🤖 AI Summary
This paper introduces the first real-time open-vocabulary semantic SLAM framework for uncalibrated monocular cameras, addressing online localization and semantic mapping in dynamic environments without depth sensors or offline calibration. Methodologically, it establishes a tightly coupled vision–language–geometry architecture: leveraging DINO features as visual foundations, enabling open-vocabulary semantic association via cross-modal alignment, designing an adaptive robust kernel function based on high-level features, and incorporating geometric constraints for real-time joint optimization. Notably, it robustly models both moving objects and movable static objects—without requiring RGB-D, IMU, or prior maps. Evaluated on multiple dynamic-scene benchmarks, it achieves state-of-the-art performance and, for the first time, enables online open-vocabulary semantic SLAM from pure RGB input.
📝 Abstract
We present KM-ViPE (Knowledge Mapping Video Pose Engine), a real-time open-vocabulary SLAM framework for uncalibrated monocular cameras in dynamic environments. Unlike systems requiring depth sensors and offline calibration, KM-ViPE operates directly on raw RGB streams, making it ideal for ego-centric applications and harvesting internet-scale video data for training. KM-ViPE tightly couples DINO visual features with geometric constraints through a high-level features based adaptive robust kernel that handles both moving objects and movable static objects (e.g., moving furniture in ego-centric views).

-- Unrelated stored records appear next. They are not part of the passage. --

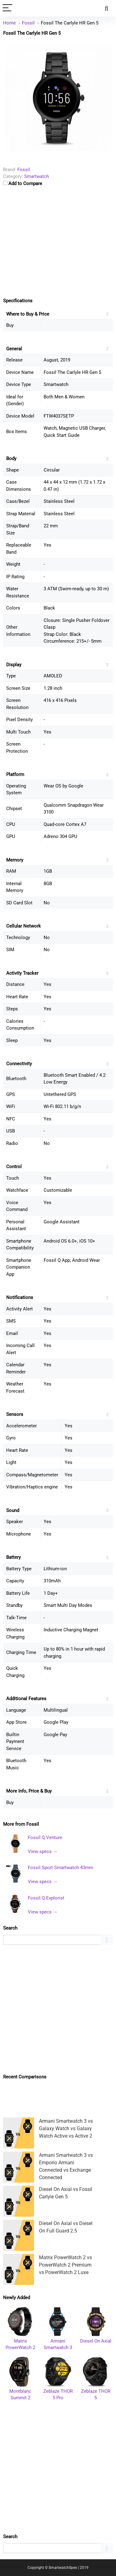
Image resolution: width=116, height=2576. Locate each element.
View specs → (43, 1851)
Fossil (32, 1824)
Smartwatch (36, 176)
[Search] (106, 8)
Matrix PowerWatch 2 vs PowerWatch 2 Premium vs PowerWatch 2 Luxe (65, 2265)
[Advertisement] (58, 2009)
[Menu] (7, 8)
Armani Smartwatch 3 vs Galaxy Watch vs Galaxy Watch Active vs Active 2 (66, 2128)
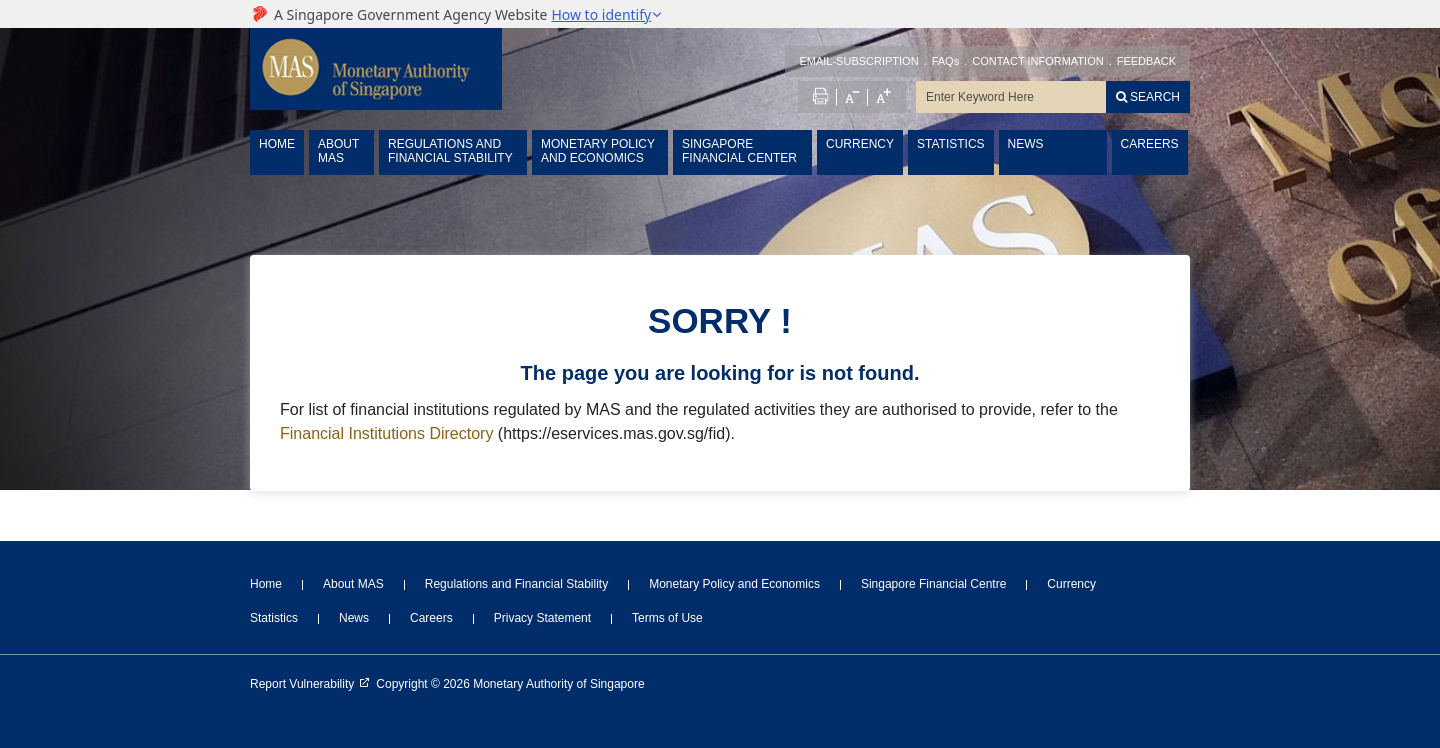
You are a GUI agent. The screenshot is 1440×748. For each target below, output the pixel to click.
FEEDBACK (1146, 61)
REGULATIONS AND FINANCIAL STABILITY (450, 151)
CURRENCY (860, 144)
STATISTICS (951, 144)
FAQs (946, 61)
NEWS (1026, 144)
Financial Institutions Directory (386, 433)
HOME (277, 144)
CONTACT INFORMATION (1037, 61)
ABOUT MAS (338, 151)
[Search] (1148, 97)
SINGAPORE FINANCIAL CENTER (739, 151)
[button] (607, 14)
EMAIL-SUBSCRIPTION (858, 61)
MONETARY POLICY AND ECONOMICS (598, 151)
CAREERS (1150, 144)
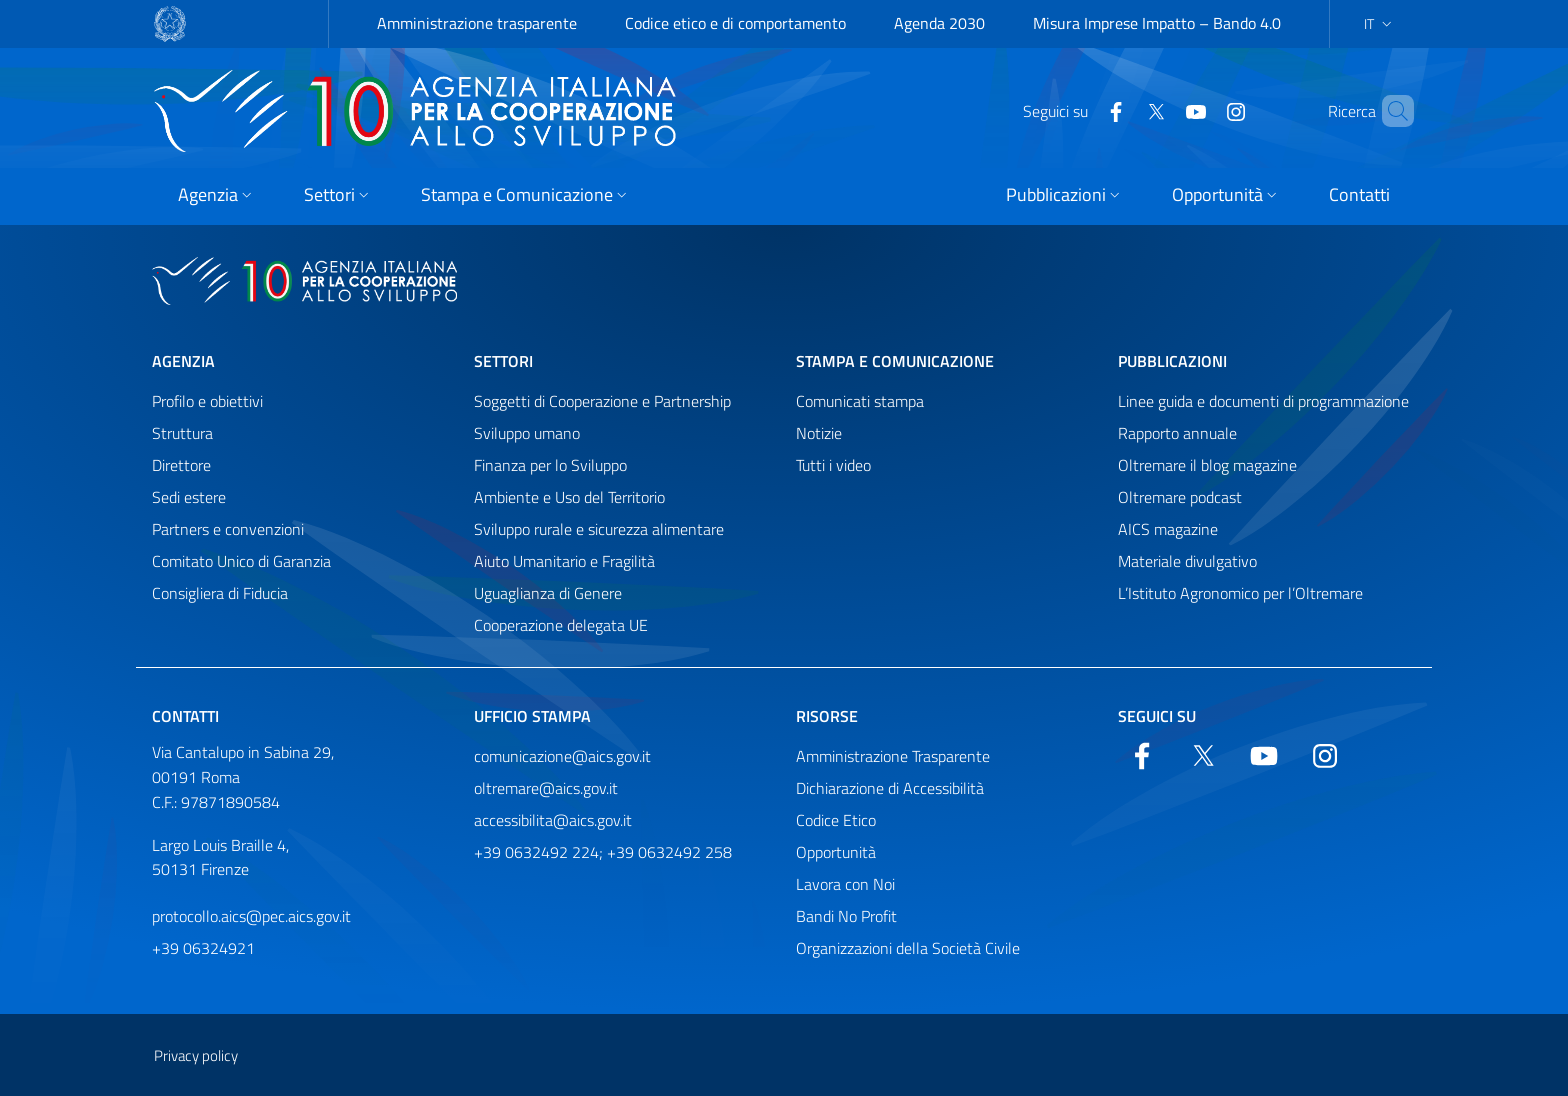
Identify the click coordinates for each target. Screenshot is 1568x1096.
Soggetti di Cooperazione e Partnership (602, 401)
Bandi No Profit (846, 916)
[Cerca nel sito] (1390, 111)
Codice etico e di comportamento (735, 23)
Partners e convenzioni (228, 529)
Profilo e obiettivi (207, 401)
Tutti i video (833, 465)
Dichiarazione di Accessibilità (890, 788)
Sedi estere (189, 497)
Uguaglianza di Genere (548, 593)
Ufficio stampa (532, 716)
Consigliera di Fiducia (220, 593)
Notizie (819, 433)
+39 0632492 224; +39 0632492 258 (603, 852)
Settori (503, 361)
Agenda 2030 (939, 23)
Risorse (827, 716)
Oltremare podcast (1180, 497)
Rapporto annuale (1177, 433)
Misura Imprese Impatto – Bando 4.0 (1157, 23)
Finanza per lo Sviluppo (550, 465)
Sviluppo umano (527, 433)
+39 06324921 (203, 948)
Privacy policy (196, 1055)
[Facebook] (1082, 110)
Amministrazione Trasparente (893, 756)
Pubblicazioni (1172, 361)
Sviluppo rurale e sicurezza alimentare (599, 529)
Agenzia (183, 361)
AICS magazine (1168, 529)
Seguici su (1157, 716)
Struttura (182, 433)
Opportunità (836, 852)
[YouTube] (1162, 110)
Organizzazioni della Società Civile (908, 948)
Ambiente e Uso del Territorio (569, 497)
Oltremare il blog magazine (1207, 465)
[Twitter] (1122, 110)
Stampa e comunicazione (895, 361)
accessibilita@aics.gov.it (553, 820)
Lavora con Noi (845, 884)
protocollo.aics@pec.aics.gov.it (251, 916)
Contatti (185, 716)
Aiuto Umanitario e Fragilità (564, 561)
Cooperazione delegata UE (561, 625)
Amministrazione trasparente (477, 23)
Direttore (181, 465)
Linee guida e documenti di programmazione (1263, 401)
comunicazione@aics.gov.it (562, 756)
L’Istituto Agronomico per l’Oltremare (1240, 593)
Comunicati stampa (860, 401)
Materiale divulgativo (1187, 561)
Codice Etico (836, 820)
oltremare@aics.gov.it (546, 788)
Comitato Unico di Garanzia (241, 561)
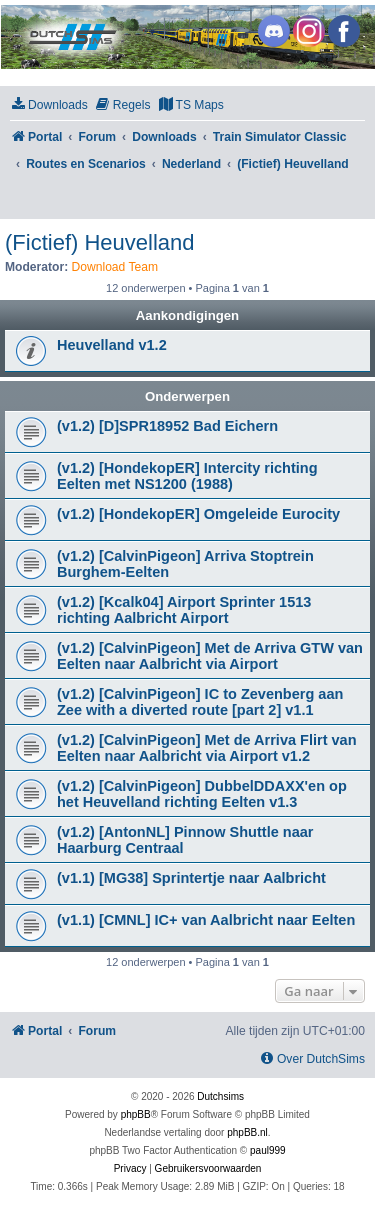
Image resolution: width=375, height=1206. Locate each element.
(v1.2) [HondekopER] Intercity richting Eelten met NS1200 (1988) (187, 476)
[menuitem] (49, 105)
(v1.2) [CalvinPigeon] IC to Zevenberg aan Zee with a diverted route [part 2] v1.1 (200, 702)
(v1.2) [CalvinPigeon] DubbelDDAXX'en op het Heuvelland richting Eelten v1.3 (202, 794)
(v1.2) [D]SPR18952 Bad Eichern (167, 426)
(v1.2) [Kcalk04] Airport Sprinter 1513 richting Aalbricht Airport (184, 610)
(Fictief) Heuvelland (100, 242)
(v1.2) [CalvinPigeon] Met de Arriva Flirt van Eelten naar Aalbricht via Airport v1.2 (207, 748)
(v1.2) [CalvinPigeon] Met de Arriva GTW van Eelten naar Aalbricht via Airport (210, 656)
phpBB (136, 1114)
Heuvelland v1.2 (112, 345)
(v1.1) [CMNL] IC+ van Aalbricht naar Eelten (206, 920)
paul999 (268, 1150)
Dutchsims (220, 1096)
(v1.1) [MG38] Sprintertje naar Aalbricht (191, 878)
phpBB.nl (247, 1132)
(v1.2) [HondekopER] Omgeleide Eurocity (198, 514)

The system performs simultaneous online localization and open-vocabulary semantic mapping by fusing geometric and deep visual features aligned with language embeddings. Our results are competitive with state-of-the-art approaches, while existing solutions either operate offline, need depth data and/or odometry estimation, or lack dynamic scene robustness. KM-ViPE benefits from internet-scale training and uniquely combines online operation, uncalibrated monocular input, and robust handling of dynamic scenes, which makes it a good fit for autonomous robotics and AR/VR applications and advances practical spatial intelligence capabilities for embodied AI.